La primera estrella Michelin, que llega por fin en 1995, los encuentra con los deberes hechos. «Aquello fue una ilusión tremenda. Fue un hito histórico. La primera estrella te posiciona en el mapa gastronómico y la conseguimos en unas condiciones muy precarias», explica Joan. Josep, en cambio, está convencido de que aquella primera estrella no es tan importante, para el entorno de Girona, como la participación de El Celler en la elaboración del menú de boda de la infanta Elena de Borbón en Sevilla. «En Girona nadie sabía lo que era la estrella Michelin. En cambio, la gente —republicanos, independentistas, convergentes o socialistas— estaba muy contenta porque era la boda de la primera infanta y los Roca estaban cocinando en Sevilla. Esta boda nos hace salir en los medios de comunicación. Ahora estamos muy acostumbrados, pero en aquel momento, que un cocinero saliera en la tele era algo muy excepcional».

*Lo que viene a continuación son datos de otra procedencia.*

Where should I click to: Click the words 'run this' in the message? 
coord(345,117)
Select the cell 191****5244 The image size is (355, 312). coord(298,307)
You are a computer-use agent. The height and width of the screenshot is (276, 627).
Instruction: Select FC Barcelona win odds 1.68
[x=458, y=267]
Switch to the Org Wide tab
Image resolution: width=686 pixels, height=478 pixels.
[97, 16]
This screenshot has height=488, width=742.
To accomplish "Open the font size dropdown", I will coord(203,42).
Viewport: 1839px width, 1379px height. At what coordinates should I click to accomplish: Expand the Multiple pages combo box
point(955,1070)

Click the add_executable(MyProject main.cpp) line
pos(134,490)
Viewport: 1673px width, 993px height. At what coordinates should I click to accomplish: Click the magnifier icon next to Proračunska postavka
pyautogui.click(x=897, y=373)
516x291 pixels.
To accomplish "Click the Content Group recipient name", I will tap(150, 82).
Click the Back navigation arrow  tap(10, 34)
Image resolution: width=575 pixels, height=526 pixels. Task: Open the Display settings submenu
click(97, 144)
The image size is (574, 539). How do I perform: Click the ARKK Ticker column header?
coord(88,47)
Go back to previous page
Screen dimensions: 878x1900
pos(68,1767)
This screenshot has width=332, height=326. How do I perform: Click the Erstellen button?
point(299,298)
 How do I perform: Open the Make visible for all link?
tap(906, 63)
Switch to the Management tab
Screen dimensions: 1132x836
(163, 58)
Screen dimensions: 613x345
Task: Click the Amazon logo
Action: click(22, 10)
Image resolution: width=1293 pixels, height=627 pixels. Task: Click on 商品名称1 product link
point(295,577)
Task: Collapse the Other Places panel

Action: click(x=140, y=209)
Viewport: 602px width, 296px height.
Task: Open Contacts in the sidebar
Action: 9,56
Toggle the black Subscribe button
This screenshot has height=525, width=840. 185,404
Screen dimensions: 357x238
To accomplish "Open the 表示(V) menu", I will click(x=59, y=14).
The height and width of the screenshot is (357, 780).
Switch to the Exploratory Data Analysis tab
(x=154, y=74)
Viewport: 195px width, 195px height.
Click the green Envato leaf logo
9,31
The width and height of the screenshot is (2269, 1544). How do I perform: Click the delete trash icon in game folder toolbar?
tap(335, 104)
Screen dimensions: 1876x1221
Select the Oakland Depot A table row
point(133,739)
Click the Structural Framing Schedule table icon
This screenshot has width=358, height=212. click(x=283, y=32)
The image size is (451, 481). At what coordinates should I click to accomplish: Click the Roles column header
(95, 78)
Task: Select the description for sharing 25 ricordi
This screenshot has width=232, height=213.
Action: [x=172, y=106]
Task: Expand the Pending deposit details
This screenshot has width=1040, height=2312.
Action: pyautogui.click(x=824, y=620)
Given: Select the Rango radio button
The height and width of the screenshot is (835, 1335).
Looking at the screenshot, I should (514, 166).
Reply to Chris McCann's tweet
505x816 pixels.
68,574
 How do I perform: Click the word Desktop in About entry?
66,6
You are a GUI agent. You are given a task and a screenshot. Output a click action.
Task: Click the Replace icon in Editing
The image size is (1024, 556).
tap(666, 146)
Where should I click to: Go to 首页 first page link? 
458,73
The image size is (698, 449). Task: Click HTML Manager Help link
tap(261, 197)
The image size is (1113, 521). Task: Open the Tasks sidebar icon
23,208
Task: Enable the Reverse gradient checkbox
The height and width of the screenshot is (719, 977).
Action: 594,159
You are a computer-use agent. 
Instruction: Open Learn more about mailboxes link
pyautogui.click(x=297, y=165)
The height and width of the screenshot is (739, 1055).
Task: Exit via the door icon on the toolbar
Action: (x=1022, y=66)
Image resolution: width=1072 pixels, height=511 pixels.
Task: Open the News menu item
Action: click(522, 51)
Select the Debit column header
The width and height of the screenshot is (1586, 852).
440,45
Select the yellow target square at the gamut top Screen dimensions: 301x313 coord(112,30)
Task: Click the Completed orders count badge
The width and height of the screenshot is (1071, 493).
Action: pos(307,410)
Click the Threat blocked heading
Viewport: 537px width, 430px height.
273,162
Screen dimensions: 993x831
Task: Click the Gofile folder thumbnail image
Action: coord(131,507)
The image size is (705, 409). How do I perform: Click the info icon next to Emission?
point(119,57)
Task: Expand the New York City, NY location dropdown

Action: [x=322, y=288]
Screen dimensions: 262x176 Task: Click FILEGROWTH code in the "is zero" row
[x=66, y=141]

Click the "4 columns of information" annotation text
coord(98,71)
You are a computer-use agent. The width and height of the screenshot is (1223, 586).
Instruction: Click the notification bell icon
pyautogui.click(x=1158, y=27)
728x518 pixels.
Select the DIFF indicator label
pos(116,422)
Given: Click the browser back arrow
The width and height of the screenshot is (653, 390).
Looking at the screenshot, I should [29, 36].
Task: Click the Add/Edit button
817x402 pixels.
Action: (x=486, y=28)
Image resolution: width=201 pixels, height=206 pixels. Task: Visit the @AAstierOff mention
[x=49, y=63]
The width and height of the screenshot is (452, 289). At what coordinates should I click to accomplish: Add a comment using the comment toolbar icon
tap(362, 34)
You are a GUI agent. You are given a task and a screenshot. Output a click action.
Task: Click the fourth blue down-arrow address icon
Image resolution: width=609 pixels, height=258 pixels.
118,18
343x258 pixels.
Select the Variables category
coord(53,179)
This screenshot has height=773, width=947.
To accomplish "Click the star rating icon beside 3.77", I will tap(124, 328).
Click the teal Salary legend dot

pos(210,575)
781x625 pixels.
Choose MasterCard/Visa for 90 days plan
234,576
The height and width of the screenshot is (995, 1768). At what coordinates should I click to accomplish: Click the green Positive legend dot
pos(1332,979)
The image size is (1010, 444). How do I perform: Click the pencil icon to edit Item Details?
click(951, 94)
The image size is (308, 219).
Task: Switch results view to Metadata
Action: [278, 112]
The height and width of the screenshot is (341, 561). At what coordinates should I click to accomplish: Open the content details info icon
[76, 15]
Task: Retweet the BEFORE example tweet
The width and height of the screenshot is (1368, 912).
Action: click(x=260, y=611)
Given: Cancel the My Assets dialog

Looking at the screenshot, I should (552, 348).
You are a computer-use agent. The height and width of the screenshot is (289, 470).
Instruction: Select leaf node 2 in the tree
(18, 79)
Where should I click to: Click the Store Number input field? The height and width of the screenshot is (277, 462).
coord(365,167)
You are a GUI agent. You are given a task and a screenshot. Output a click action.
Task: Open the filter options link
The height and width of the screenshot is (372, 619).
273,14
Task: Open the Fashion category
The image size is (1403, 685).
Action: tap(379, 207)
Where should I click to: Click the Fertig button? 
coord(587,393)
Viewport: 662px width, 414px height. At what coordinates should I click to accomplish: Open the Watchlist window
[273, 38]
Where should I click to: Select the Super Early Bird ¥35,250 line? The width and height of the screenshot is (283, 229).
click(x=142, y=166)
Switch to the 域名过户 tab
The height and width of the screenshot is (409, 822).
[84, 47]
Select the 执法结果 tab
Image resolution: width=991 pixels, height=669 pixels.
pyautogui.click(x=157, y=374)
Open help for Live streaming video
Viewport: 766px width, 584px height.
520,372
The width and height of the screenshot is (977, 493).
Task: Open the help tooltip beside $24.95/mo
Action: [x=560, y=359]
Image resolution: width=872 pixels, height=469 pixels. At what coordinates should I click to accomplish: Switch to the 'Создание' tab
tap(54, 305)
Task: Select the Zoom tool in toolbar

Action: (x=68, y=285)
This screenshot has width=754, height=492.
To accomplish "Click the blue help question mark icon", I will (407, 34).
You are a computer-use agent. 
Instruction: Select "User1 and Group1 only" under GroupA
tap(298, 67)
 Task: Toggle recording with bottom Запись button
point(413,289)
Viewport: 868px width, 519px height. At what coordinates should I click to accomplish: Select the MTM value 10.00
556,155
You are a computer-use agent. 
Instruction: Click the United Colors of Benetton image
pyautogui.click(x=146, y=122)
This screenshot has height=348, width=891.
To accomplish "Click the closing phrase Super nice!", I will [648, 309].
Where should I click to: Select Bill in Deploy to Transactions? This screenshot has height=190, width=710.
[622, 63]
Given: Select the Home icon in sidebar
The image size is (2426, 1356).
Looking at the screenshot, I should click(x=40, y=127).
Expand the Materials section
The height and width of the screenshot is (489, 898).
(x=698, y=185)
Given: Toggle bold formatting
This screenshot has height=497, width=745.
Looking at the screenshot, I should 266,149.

Lo más importante para los hermanos Roca, sin embargo, es la confianza que ya se han ganado de los clientes. «El punto álgido de un cocinero es cuando el cliente confía en él y va al restaurante a ser feliz. Esto lo es todo, porque te da margen para la creatividad, pero también para el juego y para establecer este diálogo y este compromiso que da sentido a tu trabajo, y que tanto nos gusta», apunta Joan.

Con este gran paso, se pone de manifiesto la necesidad, cada vez más urgente, de tener una cocina más amplia y con mejores infraestructuras. Y se pone en marcha el segundo Celler de Can Roca.